By the end of 2014, the service side of the industry had picked up again, and the energy on the narrative feature side changed. At first, I thought I was just imagining things, because the press releases and headlines were telling me that the film industry was healthier than ever. Everyone — especially studios and below-the-line crews — was busy.

But there weren’t as many narrative features being made, even though the ones that were making it to the screen — films such as Mina Shum’s Meditation Park, Ann Marie Fleming’s Window Horses and Kevan Funk’s Hello Destroyer — were phenomenal. At VIFF, the B.C. Spotlight had fewer narrative and documentary features every year: 12 in 2017, 10 in 2018 and then nine in 2019.

It was in the lead-up to 2019 VIFF that I read a stat that chilled my bones. It was in the middle of an article written by Tyler Orton for Business in Vancouver entitled “B.C. talent development gets top billing at Vancouver International Film Festival” that was about the festival’s efforts to nurture emerging filmmakers.

Orton quoted stats from the Canadian Media Producers Association’s (CMPA) Profile 2018 that revealed that domestic film productions from B.C.-based producers fell 74.4 per cent year-over-year to $11 million, while foreign productions skyrocketed 31.5 per cent to $3.04 billion year-over-year.

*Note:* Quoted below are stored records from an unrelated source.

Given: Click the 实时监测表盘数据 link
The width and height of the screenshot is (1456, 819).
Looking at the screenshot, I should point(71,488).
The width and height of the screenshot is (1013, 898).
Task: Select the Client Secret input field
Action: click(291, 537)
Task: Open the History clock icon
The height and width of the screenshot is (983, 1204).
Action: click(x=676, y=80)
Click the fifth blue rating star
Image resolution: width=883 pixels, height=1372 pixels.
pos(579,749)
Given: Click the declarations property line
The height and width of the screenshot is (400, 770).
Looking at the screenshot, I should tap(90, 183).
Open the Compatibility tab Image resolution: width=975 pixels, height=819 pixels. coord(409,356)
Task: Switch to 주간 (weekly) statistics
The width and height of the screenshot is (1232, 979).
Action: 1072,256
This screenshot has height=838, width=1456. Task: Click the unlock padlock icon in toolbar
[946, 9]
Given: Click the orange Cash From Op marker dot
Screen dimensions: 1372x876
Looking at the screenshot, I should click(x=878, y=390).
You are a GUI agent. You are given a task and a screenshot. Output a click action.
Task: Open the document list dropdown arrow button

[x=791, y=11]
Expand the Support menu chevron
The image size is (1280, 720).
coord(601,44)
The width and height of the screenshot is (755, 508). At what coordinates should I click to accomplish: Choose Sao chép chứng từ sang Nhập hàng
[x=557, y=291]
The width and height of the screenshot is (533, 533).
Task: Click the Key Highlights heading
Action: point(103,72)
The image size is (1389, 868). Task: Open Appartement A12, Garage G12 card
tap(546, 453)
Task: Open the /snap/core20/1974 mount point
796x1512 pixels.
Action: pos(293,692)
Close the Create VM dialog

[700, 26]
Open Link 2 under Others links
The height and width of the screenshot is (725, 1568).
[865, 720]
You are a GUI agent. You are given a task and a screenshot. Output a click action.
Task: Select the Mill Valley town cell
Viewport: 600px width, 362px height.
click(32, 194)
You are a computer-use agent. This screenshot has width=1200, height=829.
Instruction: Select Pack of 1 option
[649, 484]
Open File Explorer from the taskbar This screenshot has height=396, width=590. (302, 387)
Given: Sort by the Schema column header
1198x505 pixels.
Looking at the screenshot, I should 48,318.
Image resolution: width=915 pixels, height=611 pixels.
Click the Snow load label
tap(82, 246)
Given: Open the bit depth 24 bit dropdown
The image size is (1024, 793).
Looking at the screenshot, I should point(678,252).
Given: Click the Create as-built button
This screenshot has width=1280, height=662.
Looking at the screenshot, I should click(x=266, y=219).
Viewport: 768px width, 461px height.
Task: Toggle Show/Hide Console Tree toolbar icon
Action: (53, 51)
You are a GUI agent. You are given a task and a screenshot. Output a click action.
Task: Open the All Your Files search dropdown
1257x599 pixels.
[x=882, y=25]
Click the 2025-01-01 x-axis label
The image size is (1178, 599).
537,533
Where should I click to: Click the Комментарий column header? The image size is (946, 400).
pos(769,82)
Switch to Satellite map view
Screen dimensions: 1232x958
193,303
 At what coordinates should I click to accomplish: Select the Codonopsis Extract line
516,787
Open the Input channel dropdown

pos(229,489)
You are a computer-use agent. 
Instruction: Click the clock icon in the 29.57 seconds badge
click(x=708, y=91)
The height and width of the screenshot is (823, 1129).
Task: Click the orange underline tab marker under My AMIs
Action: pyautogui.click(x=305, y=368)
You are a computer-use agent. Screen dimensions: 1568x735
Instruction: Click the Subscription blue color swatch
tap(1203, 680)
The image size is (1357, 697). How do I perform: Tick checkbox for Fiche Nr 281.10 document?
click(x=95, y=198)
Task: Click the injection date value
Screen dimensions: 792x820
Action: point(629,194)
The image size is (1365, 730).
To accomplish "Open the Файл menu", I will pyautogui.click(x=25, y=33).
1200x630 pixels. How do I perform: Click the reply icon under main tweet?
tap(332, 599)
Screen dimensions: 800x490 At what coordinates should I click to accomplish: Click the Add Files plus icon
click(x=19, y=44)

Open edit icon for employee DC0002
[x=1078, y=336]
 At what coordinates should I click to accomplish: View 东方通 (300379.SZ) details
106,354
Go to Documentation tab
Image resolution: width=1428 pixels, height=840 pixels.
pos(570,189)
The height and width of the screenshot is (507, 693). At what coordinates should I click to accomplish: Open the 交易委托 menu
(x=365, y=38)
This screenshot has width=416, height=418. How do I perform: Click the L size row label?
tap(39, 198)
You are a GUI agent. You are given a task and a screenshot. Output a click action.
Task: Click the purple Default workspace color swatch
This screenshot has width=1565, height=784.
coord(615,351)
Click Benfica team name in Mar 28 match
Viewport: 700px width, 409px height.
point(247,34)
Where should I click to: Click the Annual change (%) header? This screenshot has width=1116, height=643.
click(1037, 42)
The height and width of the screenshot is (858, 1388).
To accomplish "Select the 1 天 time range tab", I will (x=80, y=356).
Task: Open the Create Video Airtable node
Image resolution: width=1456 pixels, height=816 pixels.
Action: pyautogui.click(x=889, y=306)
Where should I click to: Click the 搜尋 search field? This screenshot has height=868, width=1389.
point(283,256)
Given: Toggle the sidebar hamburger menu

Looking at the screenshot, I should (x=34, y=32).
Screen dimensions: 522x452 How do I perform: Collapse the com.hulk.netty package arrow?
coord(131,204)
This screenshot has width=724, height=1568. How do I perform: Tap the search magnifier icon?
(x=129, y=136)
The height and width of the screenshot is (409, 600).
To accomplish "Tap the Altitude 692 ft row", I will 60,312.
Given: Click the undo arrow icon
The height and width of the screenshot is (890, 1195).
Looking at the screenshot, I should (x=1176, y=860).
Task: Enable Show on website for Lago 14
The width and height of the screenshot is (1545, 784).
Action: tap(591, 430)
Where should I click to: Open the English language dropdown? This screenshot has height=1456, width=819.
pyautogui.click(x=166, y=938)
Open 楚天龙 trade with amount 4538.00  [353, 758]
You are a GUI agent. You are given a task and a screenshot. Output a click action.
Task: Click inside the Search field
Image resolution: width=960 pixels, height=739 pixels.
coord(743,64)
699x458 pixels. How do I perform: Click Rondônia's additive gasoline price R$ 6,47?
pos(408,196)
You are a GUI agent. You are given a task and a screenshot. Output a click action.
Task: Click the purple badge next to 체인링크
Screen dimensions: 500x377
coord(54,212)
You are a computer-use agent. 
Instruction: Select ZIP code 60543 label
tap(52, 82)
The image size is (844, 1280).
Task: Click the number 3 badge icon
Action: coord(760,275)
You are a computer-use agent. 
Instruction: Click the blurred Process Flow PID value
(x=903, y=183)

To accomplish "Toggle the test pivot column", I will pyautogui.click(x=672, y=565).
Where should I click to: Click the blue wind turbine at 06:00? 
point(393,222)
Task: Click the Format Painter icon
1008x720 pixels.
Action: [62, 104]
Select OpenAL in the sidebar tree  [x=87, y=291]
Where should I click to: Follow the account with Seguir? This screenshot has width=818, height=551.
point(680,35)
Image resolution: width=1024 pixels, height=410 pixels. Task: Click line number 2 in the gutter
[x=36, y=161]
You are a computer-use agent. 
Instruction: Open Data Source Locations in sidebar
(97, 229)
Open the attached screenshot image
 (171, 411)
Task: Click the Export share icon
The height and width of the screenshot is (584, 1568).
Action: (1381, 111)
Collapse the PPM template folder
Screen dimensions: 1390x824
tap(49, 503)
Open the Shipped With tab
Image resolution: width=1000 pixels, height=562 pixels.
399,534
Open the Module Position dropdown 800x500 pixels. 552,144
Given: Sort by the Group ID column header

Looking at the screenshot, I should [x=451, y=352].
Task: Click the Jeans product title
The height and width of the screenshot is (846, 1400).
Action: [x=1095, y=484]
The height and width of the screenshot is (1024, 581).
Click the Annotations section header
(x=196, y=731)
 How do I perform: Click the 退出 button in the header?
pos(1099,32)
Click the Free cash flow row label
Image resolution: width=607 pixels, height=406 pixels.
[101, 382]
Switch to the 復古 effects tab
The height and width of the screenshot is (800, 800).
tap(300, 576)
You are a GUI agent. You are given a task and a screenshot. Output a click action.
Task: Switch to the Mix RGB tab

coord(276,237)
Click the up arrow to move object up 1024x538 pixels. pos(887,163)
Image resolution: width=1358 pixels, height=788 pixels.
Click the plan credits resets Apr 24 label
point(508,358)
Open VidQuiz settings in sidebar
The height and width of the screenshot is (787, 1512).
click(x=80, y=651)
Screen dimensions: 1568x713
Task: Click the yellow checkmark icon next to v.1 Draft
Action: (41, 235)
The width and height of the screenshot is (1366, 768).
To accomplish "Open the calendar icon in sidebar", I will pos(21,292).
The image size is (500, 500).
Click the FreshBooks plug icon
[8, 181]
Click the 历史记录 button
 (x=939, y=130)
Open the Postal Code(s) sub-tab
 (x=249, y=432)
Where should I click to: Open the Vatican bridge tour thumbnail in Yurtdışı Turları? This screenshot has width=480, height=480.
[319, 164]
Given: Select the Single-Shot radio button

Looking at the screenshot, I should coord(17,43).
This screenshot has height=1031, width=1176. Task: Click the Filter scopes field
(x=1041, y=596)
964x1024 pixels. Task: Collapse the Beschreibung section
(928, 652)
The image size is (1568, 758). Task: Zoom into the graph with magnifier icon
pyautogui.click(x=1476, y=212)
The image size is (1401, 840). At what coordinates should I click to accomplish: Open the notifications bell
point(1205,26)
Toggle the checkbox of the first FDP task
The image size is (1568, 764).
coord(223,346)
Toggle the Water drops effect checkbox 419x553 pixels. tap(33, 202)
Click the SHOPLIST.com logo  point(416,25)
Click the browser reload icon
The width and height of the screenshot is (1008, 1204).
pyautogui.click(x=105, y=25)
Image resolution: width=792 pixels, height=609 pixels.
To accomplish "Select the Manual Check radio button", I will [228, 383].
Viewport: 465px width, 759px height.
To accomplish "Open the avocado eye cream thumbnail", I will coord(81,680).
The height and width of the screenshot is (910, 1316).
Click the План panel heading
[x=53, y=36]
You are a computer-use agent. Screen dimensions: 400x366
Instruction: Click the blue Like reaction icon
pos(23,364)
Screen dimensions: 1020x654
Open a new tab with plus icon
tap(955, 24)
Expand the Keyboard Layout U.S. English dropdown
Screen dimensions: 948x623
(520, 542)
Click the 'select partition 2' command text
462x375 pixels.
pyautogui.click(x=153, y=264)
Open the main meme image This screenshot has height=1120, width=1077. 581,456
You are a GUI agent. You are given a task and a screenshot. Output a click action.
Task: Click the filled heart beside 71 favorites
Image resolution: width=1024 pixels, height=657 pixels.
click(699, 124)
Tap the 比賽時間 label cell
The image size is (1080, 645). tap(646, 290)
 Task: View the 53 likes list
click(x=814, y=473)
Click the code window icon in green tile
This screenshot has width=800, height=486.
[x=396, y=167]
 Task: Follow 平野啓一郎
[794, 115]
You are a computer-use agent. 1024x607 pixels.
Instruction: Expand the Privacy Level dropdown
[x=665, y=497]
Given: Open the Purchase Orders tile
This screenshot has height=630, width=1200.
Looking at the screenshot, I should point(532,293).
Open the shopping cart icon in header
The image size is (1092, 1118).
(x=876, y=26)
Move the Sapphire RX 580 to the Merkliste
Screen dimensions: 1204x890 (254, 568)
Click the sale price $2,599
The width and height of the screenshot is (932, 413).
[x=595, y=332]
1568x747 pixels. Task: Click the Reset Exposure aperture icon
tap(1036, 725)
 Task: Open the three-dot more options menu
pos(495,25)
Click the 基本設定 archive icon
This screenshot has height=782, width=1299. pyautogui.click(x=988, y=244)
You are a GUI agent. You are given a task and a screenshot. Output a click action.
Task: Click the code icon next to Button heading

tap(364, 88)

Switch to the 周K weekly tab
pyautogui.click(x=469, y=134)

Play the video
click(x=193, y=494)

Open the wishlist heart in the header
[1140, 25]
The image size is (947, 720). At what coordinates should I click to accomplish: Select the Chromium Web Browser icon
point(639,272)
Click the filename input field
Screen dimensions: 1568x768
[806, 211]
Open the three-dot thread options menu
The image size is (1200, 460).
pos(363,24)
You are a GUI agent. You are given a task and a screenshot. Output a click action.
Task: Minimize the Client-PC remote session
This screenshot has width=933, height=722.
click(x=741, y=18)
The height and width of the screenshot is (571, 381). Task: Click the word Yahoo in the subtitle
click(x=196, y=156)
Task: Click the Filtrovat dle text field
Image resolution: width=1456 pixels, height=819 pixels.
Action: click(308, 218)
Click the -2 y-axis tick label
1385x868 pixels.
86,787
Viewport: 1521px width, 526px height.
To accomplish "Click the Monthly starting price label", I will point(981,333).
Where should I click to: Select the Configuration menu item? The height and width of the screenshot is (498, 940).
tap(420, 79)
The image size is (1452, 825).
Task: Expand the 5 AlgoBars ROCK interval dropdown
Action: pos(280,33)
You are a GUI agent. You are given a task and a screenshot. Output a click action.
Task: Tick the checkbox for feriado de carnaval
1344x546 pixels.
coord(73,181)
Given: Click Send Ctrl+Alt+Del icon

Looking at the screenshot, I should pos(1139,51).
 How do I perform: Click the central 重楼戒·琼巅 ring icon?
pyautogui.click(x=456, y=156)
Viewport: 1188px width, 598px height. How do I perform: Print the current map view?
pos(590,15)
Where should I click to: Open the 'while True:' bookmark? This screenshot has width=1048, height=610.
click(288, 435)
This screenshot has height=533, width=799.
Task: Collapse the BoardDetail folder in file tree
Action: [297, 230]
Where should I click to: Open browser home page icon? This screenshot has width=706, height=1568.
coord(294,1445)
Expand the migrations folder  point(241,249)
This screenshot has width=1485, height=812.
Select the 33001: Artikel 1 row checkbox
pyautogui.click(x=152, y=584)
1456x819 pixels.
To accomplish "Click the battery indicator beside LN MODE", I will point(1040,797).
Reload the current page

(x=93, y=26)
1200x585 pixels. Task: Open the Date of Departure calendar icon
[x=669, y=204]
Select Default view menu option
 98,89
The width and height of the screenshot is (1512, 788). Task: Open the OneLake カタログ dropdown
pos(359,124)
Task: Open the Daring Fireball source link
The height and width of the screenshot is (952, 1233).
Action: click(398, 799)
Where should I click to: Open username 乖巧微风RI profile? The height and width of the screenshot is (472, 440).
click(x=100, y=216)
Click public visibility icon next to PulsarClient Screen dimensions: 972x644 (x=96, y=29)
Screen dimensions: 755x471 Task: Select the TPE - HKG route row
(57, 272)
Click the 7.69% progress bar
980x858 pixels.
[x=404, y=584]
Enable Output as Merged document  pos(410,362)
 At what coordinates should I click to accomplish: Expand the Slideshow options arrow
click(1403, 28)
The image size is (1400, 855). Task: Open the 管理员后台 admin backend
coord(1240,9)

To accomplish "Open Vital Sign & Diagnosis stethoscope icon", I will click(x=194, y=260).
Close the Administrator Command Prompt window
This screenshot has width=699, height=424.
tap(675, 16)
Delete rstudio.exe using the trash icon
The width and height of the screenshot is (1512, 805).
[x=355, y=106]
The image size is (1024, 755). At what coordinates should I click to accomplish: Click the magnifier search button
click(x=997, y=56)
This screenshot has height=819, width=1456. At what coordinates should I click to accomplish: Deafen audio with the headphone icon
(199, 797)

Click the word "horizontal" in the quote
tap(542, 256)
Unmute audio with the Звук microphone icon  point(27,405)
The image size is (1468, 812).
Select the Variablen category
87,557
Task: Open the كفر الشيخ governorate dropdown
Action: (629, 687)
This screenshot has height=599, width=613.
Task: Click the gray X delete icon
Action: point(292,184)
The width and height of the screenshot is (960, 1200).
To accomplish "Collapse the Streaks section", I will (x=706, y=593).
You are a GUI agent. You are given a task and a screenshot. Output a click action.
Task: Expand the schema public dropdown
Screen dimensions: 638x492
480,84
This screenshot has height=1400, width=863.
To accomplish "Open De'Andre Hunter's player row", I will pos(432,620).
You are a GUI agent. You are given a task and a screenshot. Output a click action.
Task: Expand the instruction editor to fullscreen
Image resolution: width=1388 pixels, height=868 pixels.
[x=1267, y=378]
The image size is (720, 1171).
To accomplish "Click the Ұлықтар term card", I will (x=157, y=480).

Orton then reported that Liz Shorten, senior vice-president of operations and member services for the B.C. chapter of the CMPA, had told him the province used to boast a 70/30 ratio of foreign versus domestic productions, but that its since fallen closer to 90/10.

That’s chilling. This is me, sounding the alarm: We need to #SaveBCFilmAgain, folks.

Funders are doing their part, at least as much as they’re able with their own strained coffers. Film festivals are programming films from what’s submitted, and both VIFF and WFF keep rolling out talent generators.

I want the service side to do more to support independent film. I want the American productions that shoot up here to do more than employ people and build infrastructure. I want them to plant seeds in the independent scene that will bear fruit long after their productions have wrapped — to aggressively and actively nurture the independent side. Maybe this is through scholarships. Maybe this is through establishing independent production wings.

You could argue that it’s not the responsibility of service productions to bolster indie voices, but the fact remains that the busier they get on their service side, the more difficult it gets on the independent side.

And I want audiences to care about this. I want audiences to care because these films hold up a mirror to who we are as Vancouverites in a way that a Netflix series or a Hallmark film cannot. We Vancouverites are complicated beings: we are beautiful and ugly and brilliant and fucked up. Films like The Body Remembers When the World Broke Open and Daughter — both highlights of 2019 VIFF — reflect our nuances. These independent narrative feature films are our stories, and our stories matter.

Film workers will tell you that they’d spend more time working on the independent side if the funding, time and audience were there.

There’s no simple fix. Systemic and cultural shifts are required. Let’s begin by identifying that there’s a crisis, and making a concerted effort to watch this work whenever it screens. Also: #SaveBCFilmAgain.